- [Problem to solve]:
Rewrite the data from the line with "Image resolution: width=1120" through the end, swapping "Follow" for "Open" and keeping everything else the same. Leave the pictures out of your answer.

START Recorded information

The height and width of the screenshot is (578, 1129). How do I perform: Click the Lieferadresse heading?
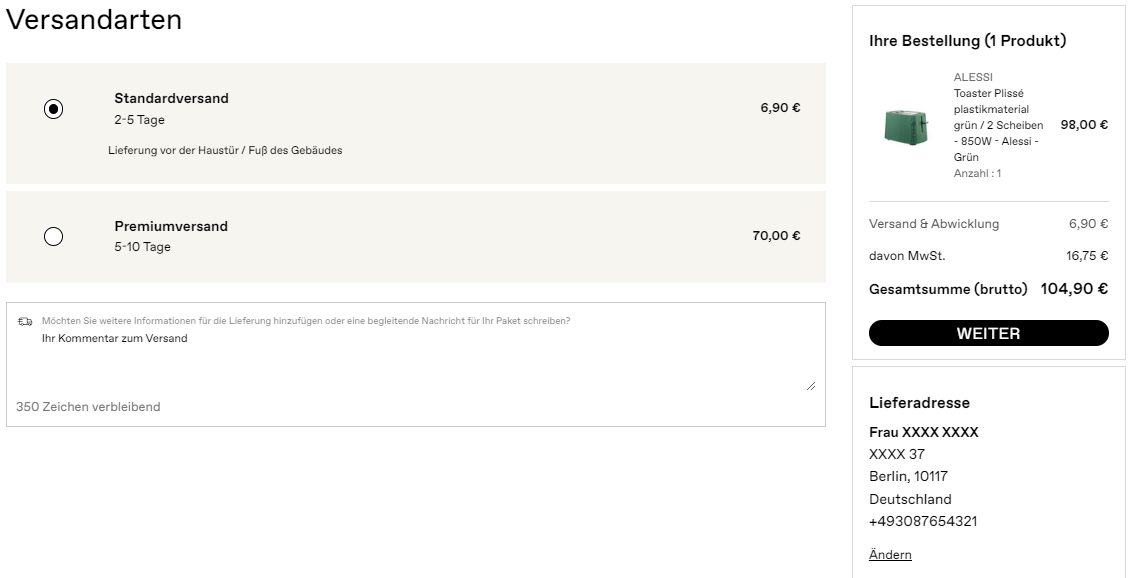919,402
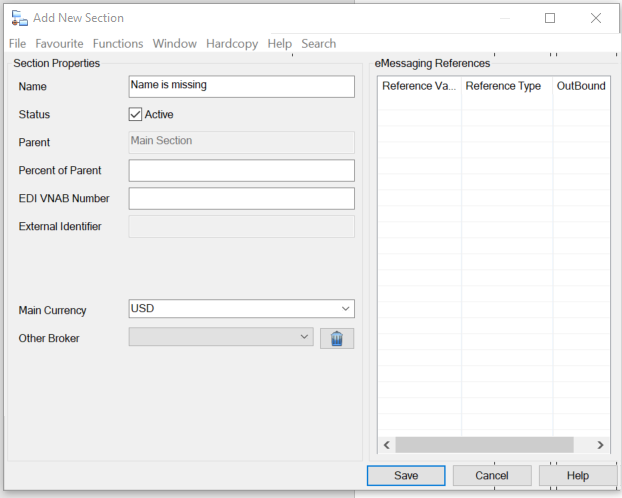Open the File menu
Image resolution: width=622 pixels, height=498 pixels.
(x=17, y=44)
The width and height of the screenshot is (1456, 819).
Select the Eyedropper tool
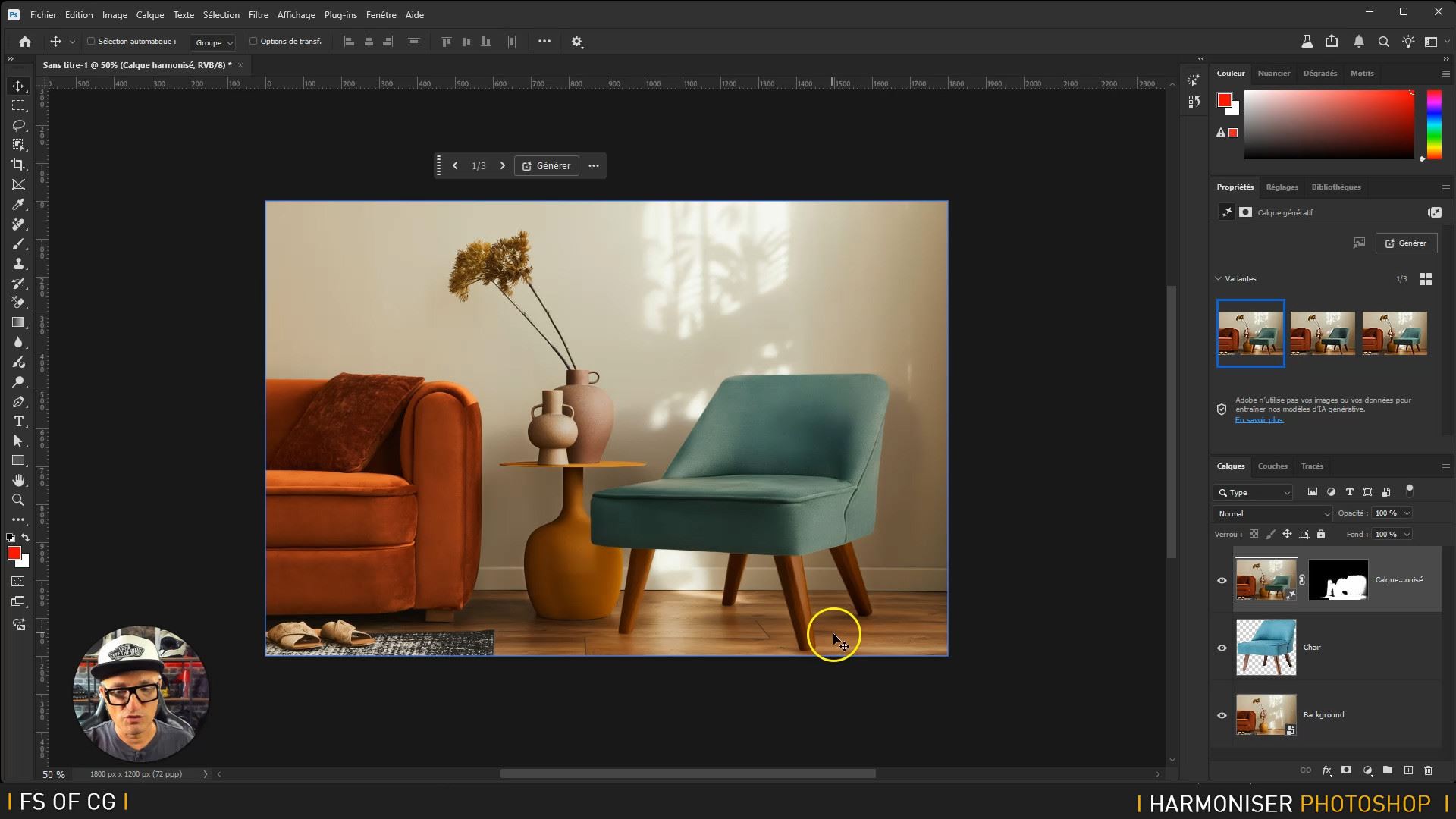pyautogui.click(x=18, y=205)
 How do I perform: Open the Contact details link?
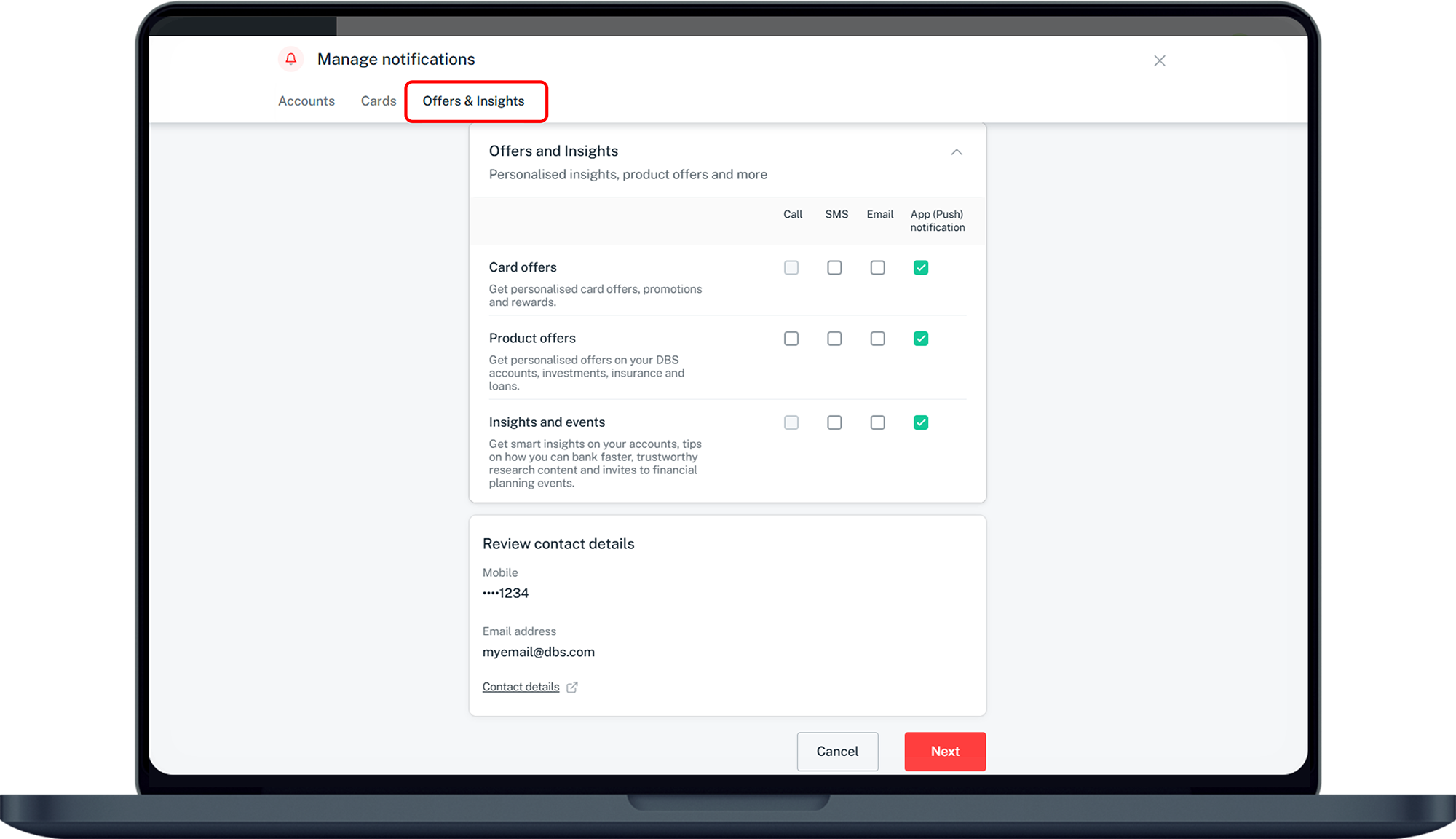pos(521,687)
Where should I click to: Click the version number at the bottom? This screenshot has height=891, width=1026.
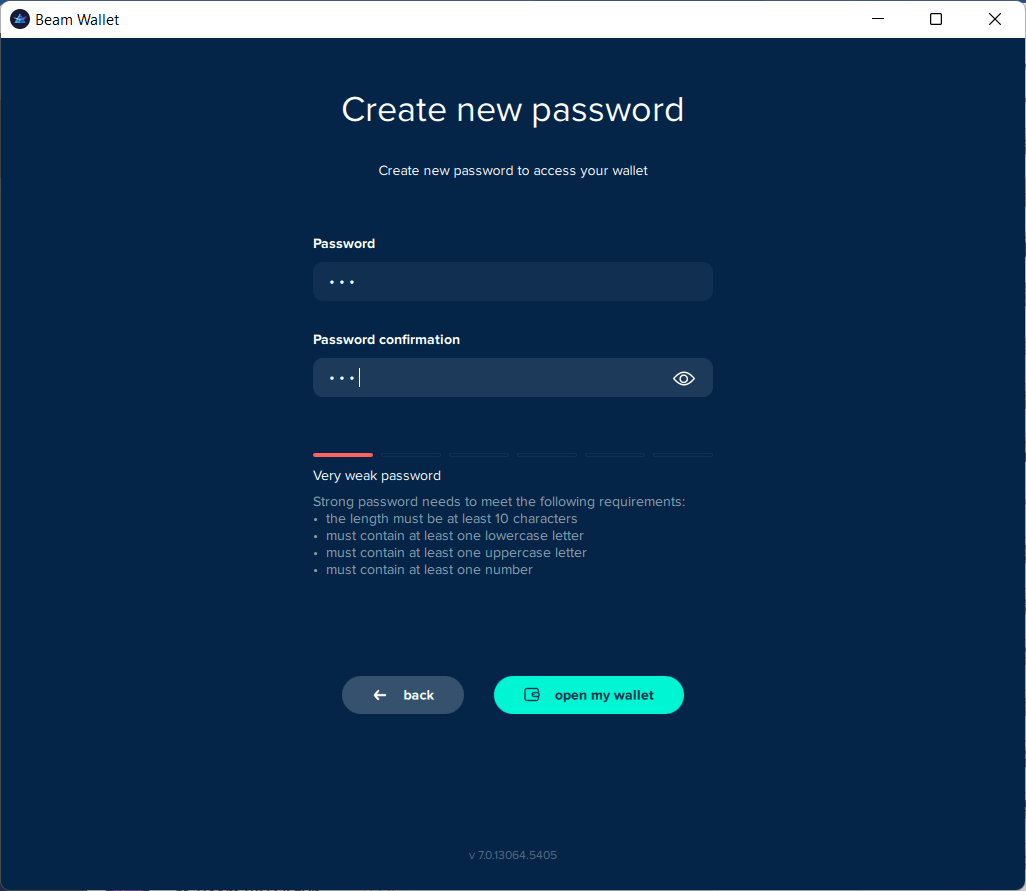(512, 855)
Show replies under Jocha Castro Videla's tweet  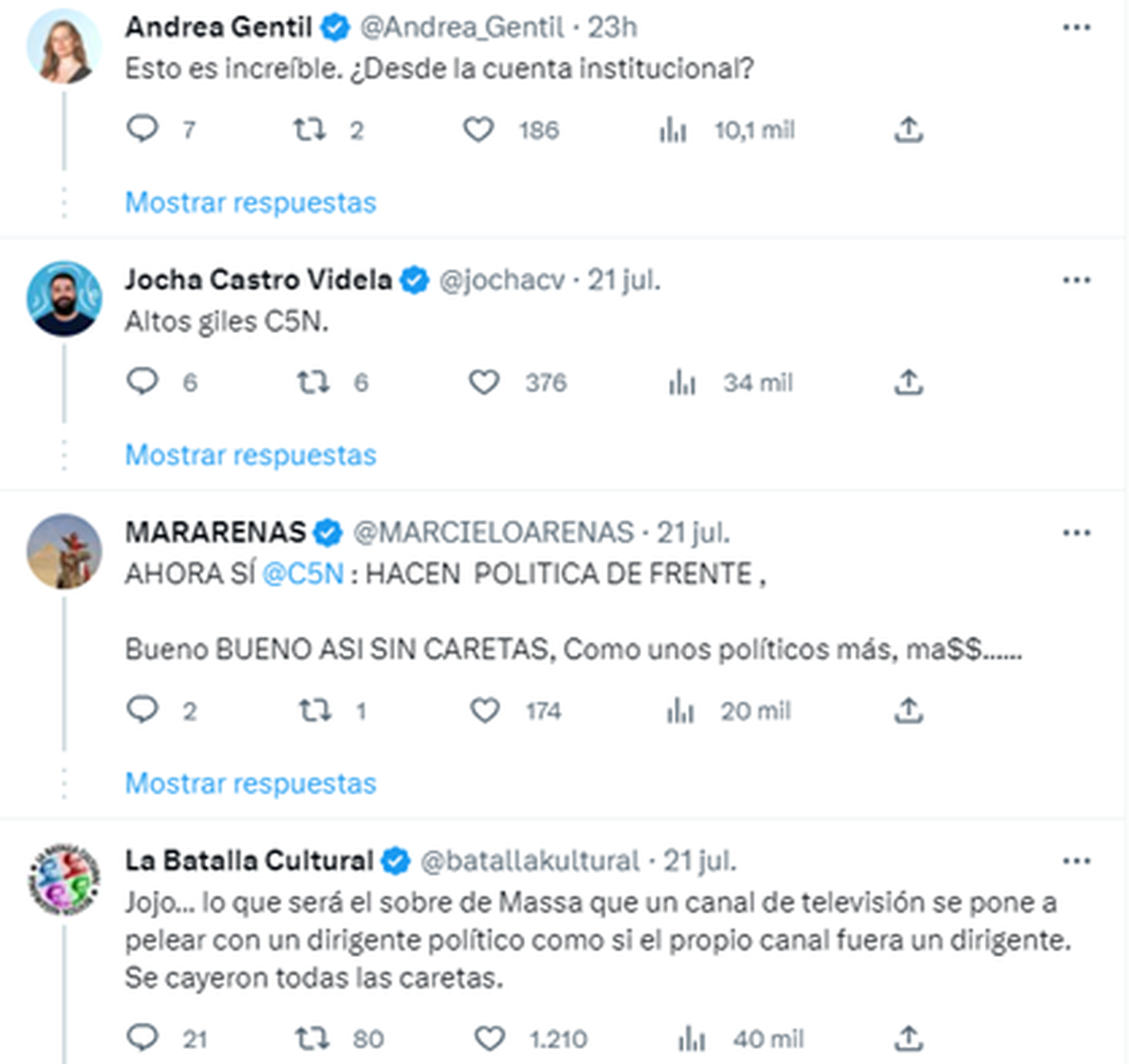[x=250, y=455]
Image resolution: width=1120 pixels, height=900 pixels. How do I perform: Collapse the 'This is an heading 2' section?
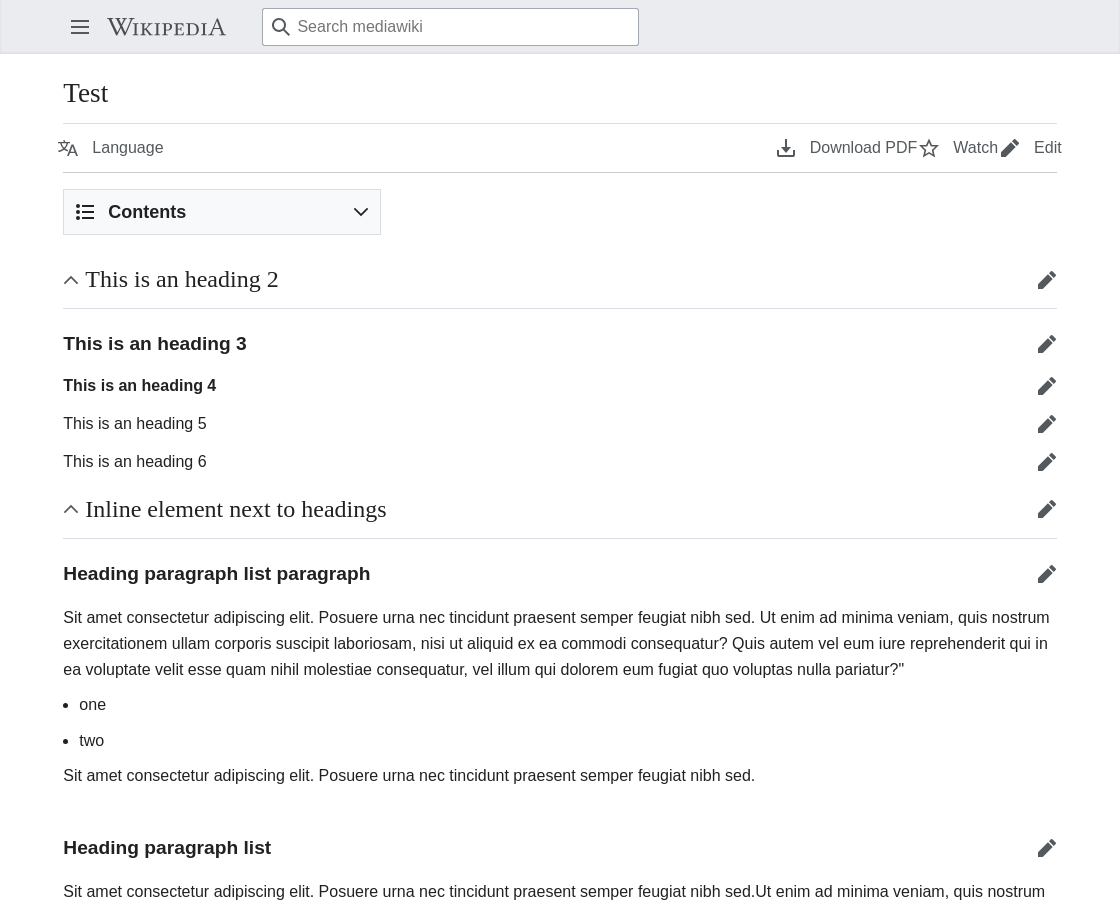click(71, 280)
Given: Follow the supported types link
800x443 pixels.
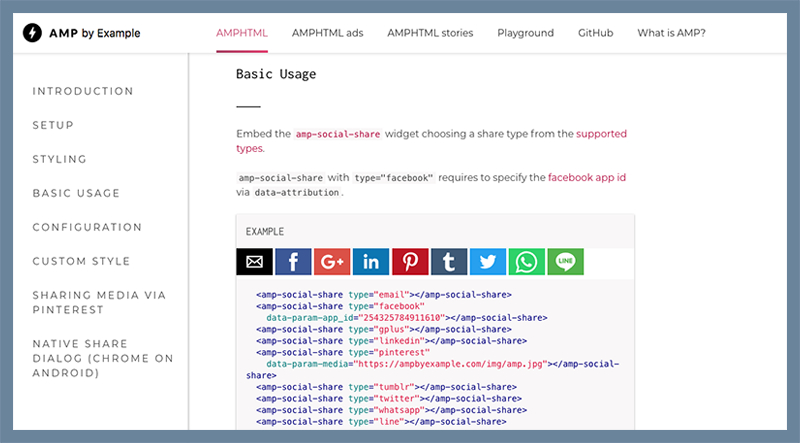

END Recorded information

- [Written solution]:
Image resolution: width=1120 pixels, height=900 pixels. How do I perform: Collapse the 'This is an heading 2' section?
click(71, 280)
Given: Open the supported types link
800x443 pixels.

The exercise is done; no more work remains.